ホーム | 日系社会ニュース | jicaからアンブレラ調査団 教師の養成,研修を議論 研修員の選考基準厳しく 制度の成果あげたい

jicaからアンブレラ調査団 教師の養成,研修を議論 研修員の選考基準厳しく 制度の成果あげたい

6月12日(土)

 国際協力機構(JICA)派遣の「二〇〇四年度日本語教師研修実施協議調査団」が七日、来伯、ブラジル日本語センター(谷広海理事長)などで教師の養成・研修事業について、日伯両国の役割などを議論している。JICAは日本研修員制度の成果を上げるため、「基礎(1)」、「応用」など日本語に関わる既存の四コースを見直し中。
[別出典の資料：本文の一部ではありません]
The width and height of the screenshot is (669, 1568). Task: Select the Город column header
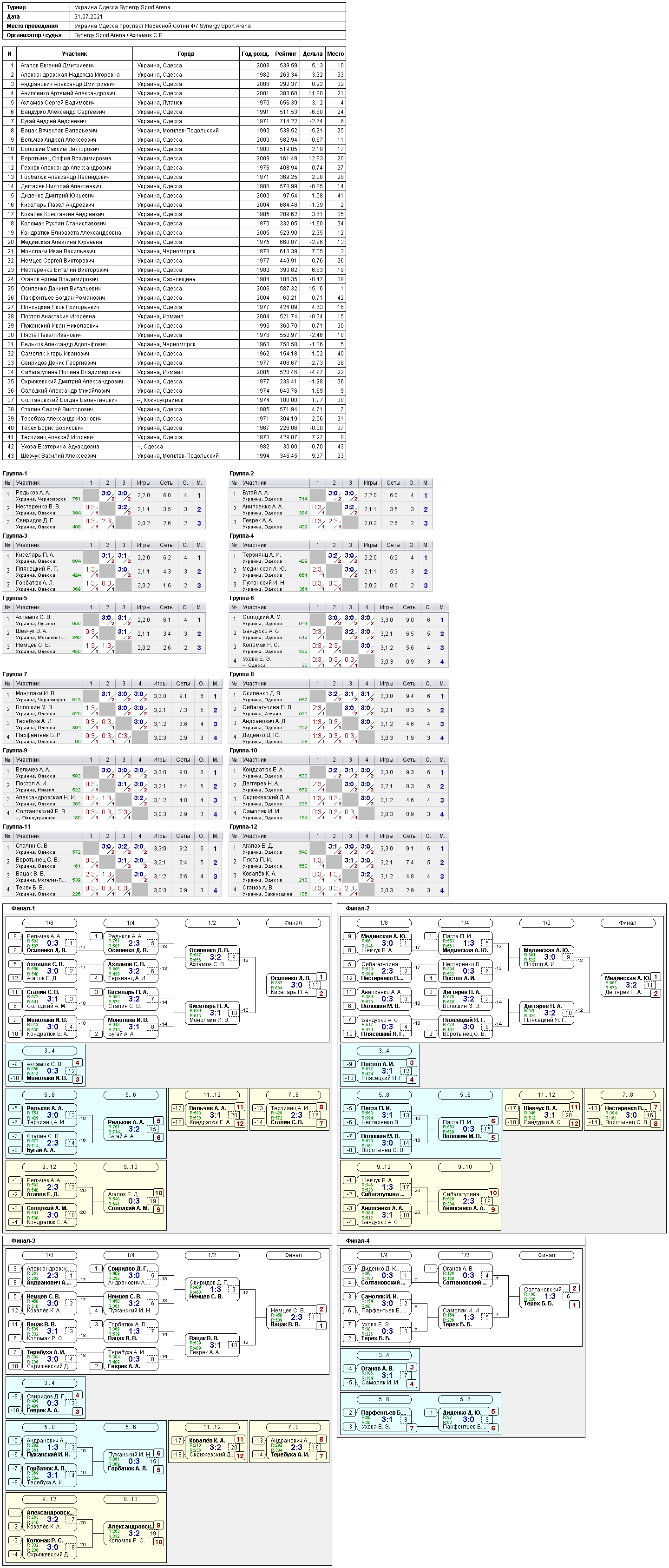tap(186, 53)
ブラジル側との共通認識に立った上で、カリキュラムを作成する考えだ。中南米の日本語教育という傘(アンブレラ)の中に、ボランティアの派遣や各種研修事業を入れ、相乗効果を狙う。
 
 JICAは昨年十月、独立行政法人化。成果主義がとられることになった。この結果、「助成・補助」から「技術協力」に援助の形態が移行しつつある。
 形式的には、海外日系人協会がJICAに研修実施などのプロジェクト(計画)を提案。結果が残せると判断されれば、技術協力という形で実行に移される。中元司郎氏(海外日系人協会嘱託)は「ブラジル日本語センターは日系人協会のパートナー」と位置づけた。
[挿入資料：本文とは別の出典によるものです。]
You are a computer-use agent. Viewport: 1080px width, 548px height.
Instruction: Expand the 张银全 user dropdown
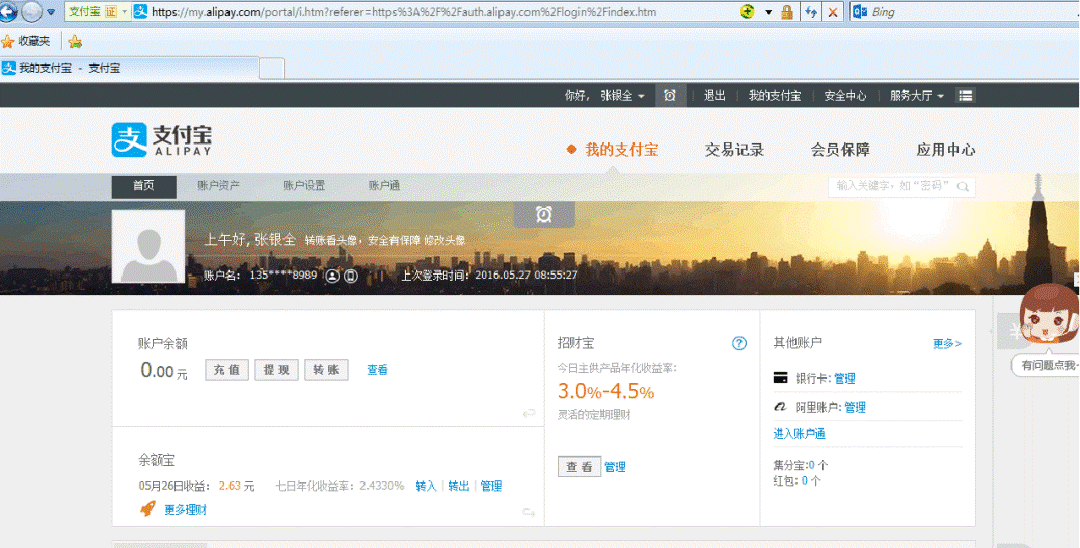click(622, 95)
 「継承日本語教育センター」が今年六月一日に、同協会内に設立され、既にJICAから委託を受けて本邦研修を実施している。「継承語」という言葉の定義について、学会などに諸説がある。日系年少者を学習者に想定していることを明確に打ち出すために、「論議を呼ぶことを承知で敢えて命名した」(中元氏)。
 「日本語教育の問題点について、共通認識を持つことが最も重要です」。小池芳一JICA横浜業務第2チーム主査は、来伯の目的を強調する。
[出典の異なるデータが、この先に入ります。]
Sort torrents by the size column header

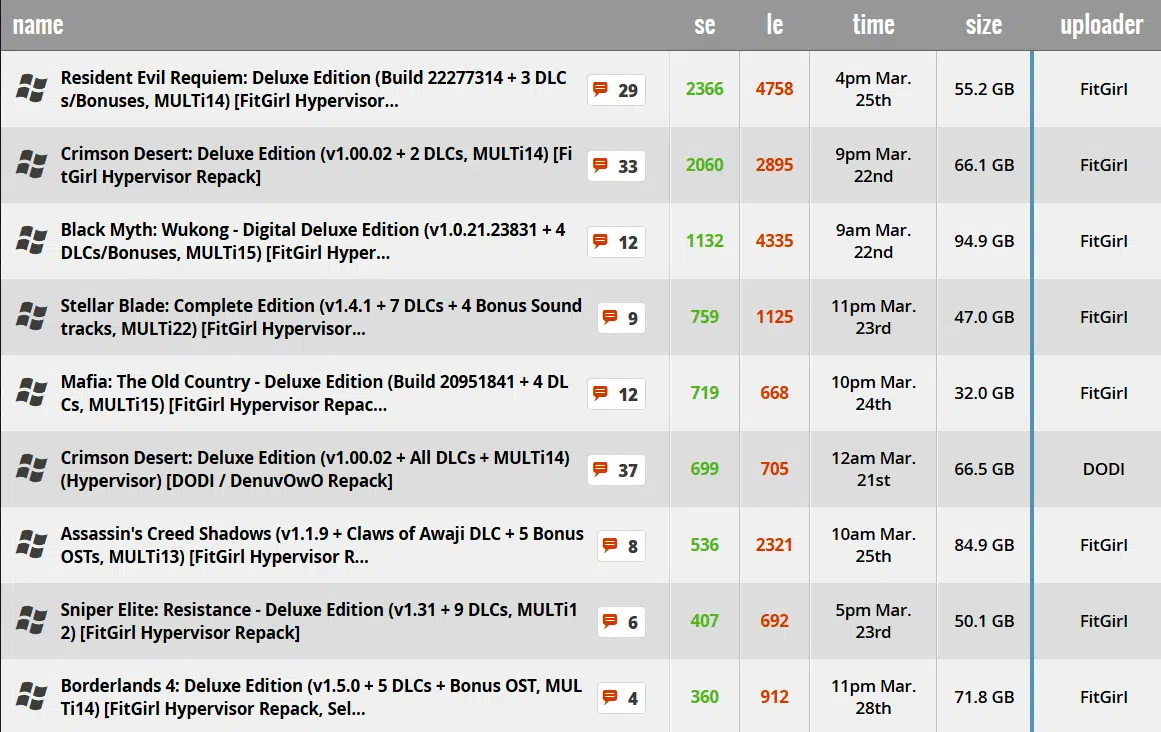click(x=982, y=25)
 協議の中で、教師の社会的な地位や給与が低くて、後継者が育たないというのが、改めて、浮き彫りにされた。
 ブラジル日本語センターが一定の授業を受講した人を教師として認可、同センターに登録するように、調査団は促した。「授業の計画」、「日本の文化」、「移住と日本語教育」など二十一項目からなるカリキュラムのモデル版を提示。小池主査は「教師の養成は基本的に、現地でやってほしい」と理解を求めた。
 さらに、同主査は「認定をきちんとした形でやることが出来れば、ブラジル社会に認められ、教師の地位向上につながる」と見解を示した。認定制度確立について、日本語センターの関係者は意欲的に取り組む姿勢を見せ、今後、理事会で諮る考えだ。
 JICAは、ブラジルの問題解決を支援するというスタンスをとり、研修員送り出し側の要望に応じて、内容に手を加えていく方針だ。効率性の観点から、研修員の選考基準は厳しくなる見通し。